⟨
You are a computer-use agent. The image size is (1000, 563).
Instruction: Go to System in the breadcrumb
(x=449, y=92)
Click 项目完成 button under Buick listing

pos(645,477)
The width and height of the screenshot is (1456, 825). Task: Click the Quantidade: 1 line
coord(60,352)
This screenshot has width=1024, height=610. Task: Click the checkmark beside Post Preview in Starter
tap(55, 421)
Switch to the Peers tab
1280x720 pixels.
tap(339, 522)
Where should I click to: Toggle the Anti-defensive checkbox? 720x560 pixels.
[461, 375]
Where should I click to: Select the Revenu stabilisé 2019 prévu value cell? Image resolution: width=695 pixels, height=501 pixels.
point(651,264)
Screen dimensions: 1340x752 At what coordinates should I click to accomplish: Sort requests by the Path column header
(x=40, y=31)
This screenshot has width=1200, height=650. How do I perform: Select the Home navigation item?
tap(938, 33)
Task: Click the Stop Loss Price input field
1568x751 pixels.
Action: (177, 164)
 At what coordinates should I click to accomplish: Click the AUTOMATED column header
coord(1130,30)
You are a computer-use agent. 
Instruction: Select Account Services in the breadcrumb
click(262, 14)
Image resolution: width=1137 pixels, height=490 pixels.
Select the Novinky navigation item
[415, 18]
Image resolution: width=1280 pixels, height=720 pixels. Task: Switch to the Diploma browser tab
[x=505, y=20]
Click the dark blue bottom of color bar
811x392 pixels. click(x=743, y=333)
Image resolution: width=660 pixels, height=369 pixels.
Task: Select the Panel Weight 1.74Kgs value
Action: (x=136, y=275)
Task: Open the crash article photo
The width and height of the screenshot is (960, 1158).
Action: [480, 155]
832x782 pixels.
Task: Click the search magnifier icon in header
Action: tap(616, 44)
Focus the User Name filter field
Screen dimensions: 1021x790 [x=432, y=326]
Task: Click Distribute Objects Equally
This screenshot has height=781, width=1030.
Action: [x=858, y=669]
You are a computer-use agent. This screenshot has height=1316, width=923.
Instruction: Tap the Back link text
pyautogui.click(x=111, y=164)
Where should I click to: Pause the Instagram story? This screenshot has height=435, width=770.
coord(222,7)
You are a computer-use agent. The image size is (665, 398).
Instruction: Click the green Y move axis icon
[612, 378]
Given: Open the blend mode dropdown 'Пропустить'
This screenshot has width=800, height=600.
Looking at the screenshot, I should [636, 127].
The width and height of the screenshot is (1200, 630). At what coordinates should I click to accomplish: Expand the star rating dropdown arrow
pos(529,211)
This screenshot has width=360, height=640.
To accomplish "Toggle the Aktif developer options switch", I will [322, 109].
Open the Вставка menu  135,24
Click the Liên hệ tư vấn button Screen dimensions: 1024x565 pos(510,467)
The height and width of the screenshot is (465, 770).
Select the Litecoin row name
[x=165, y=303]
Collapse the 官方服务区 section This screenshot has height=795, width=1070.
⟩
### Problem
Lines holding "Open" in the data above: copy each of them.

### Output for this task
Task: Open the crash article photo
Given: Open the blend mode dropdown 'Пропустить'
Open the Вставка menu  135,24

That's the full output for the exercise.